When we hit New Orleans Jazz and Heritage Festival (Jazz Fest), this is our favorite dish! If you can't make it to Jazz Fest, bring a little of the Jazz Fest to YOUR house! It's creamy, "spicy as you want it to be," and puts those Springtime Louisiana crawfish to good use. Sources say that this dish was invented by Pierre "Pete" Hilzim, the president and head chef of Kajun Kettle Foods. He supposedly named it after his wife. Crawfish Monica has been served since 1982 at Jazz Fest, and for a long time, I think this may have been the ONLY place you could get it.
At the fairgrounds, they make is SUPER spicy; but I know that would be too much heat for my family, so I scaled back on the Cajun seasoning. I also added smoked sausage in my dish to add an extra dimension to my flavor profile. For those adverse or allergic to seafood, this would be nice with some good old chicken, too.
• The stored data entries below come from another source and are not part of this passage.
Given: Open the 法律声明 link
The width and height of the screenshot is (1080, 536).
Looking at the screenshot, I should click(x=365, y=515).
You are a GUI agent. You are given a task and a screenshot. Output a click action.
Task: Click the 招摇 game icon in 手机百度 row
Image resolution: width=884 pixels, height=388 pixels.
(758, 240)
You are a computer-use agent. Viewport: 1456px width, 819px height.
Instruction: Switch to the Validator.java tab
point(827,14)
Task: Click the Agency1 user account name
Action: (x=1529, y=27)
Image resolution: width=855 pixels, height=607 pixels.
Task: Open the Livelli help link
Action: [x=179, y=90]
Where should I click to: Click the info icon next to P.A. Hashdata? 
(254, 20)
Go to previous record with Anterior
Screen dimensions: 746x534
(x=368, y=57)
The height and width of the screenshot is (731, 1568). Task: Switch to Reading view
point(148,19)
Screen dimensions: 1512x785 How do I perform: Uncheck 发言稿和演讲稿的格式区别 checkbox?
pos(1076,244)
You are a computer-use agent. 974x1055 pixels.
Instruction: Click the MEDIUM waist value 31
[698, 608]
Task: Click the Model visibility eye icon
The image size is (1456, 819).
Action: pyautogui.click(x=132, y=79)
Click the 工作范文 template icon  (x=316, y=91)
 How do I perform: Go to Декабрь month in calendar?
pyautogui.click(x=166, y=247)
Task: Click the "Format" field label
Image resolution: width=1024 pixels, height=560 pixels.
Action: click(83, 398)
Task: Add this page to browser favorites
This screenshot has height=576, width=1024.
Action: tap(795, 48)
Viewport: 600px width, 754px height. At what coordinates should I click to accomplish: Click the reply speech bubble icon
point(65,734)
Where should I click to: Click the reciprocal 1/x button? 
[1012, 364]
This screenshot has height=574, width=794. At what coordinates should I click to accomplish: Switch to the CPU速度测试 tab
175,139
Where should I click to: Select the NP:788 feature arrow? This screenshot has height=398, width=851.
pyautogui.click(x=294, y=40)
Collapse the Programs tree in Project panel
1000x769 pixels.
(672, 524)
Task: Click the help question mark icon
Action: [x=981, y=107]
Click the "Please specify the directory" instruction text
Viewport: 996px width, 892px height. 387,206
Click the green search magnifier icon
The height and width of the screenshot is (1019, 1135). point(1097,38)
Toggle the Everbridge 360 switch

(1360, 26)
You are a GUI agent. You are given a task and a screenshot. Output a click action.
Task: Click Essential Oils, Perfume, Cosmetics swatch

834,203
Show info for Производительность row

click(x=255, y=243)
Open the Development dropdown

Now I am pretty sure that "the" official recipe for Crawfish Monica is kept in a secret vault somewhere, maybe under a barrel of Louisiana Hot Sauce... but here is my version.
Here is my video tutorial to making this dish!- 1 pound of dried rotini pasta
- 1 stick (8 Tbsp) of butter
- 2 - 3 green onions, sliced
- 2 - 3 Tbsp yellow onion, minced
- 1- 2 cups grape or cherry tomatoes, quartered
- 7 - 8 cloves of garlic, minced
- 3 cups of half and half (or heavy cream)
- 1/3 pound of smoked sausage (the smokier the better)
- 1 1/2 tsp of Cajun seasoning (I used Tony Chachere's Creole seasoning)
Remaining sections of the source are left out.